Let’s ignore for the moment that the United States is the most creative, innovative, productive, socially mobile, economically free, wealthy (excluding countries such as Bermuda and Luxemburg) and most charitable nation on earth and focus, as lefties like to do, on the negative. Topic of the day—lifespan.
The lede of an AP report posted on Yahoo last week read “Americans are living longer than ever, but not as long as people in 41 other countries.” Dr. Christopher Murray, head of the Institute for Health Metrics and Evaluation at the University of Washington, followed with the quote: “Something’s wrong here when one of the richest countries in the world, the one that spends the most on health care, is not able to keep up with other countries.”
Three-quarters of the way through the article we learn that one of the main reasons life expectancy in the U.S. (77.9 years) lags a few years behind countries such as Japan and France is that the life expectancy of African Americans is five years shorter on average than the life expectancy of white Americans. The average life expectancy of an African American male is even shorter, only 69.8 years. The article ends—one guess—by quoting various public health officials calling for universal health coverage and the elimination of racial disparities.
The story could be an object lesson on why the media is liberal—i.e. subjective.
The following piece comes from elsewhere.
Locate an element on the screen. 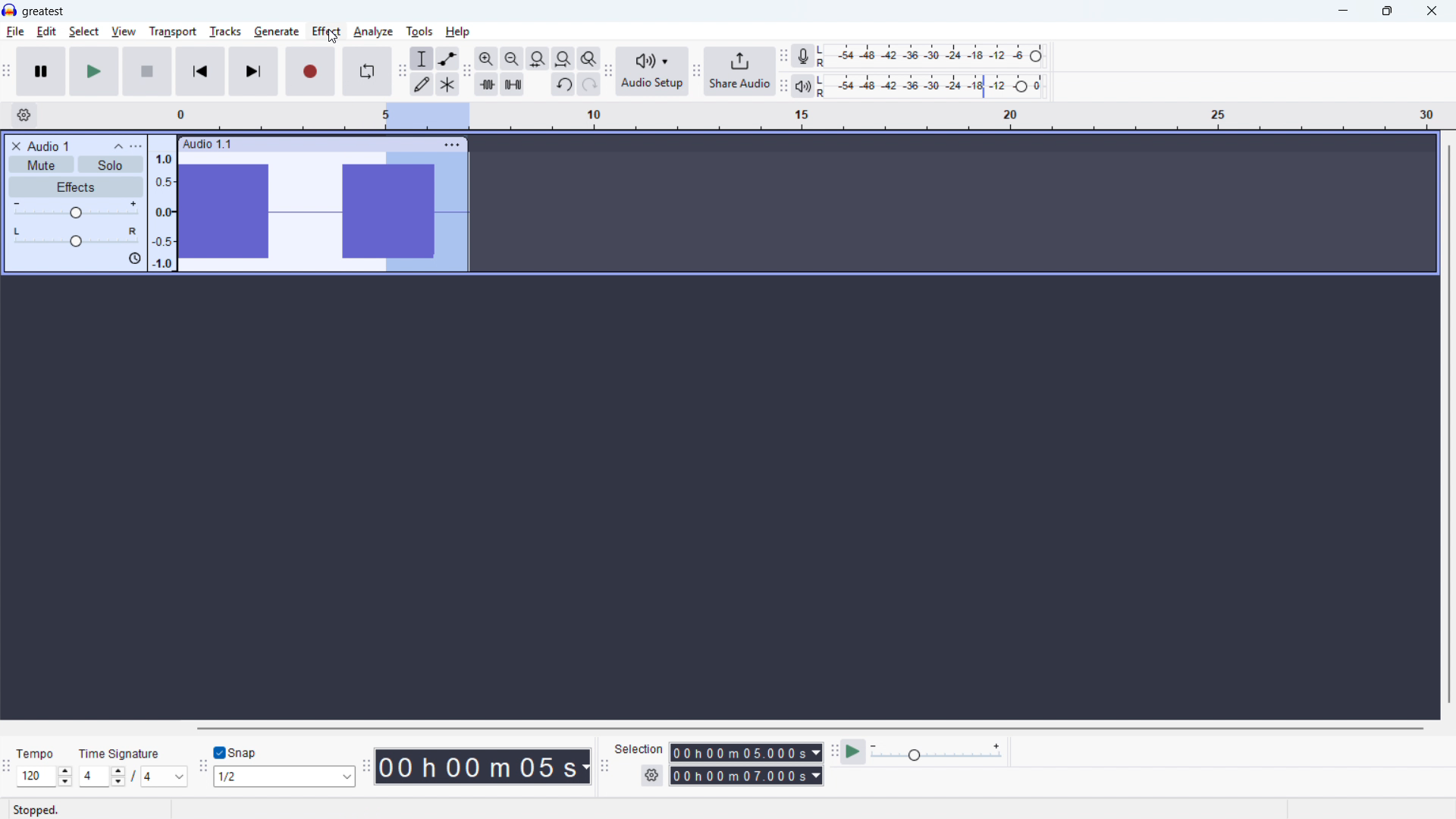 This screenshot has width=1456, height=819. Audio setup toolbar  is located at coordinates (609, 73).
Just when the analysis, with the next logical question (why is there racial disparity in health and lifespan?), gets interesting and possibly revealing, it ends.
For virtually the entire span of human history it can be shown that shortened lifespan is connected to lower economic conditions is connected to violence and other hazardous lifestyles is connected to poor education. Test data over the last 30 years shows that upon graduation the average African American student is roughly four years behind the average white and Asian student in the core subjects. The trend was highlighted by the scores on the Michigan Merit Examination recently given to Detroit-area students published in the Detroit News. In largely white Livingston county test scores in the areas of math, reading, science and writing were respectively 57%, 70%, 67% and 50%. In mostly black Wayne county those same scores were 37%, 59%, 43% and 32%.
Neither increased spending on education nor 30-years of affirmative action has done much to reverse these truly alarming educational deficiencies. Unfortunately, not until the African-American community leadership accepts responsibility to address this as a cultural crisis rather than a strictly social problem is much of anything likely to change. The situation is not helped by a media that frames the issue solely in terms of injustice and discrimination.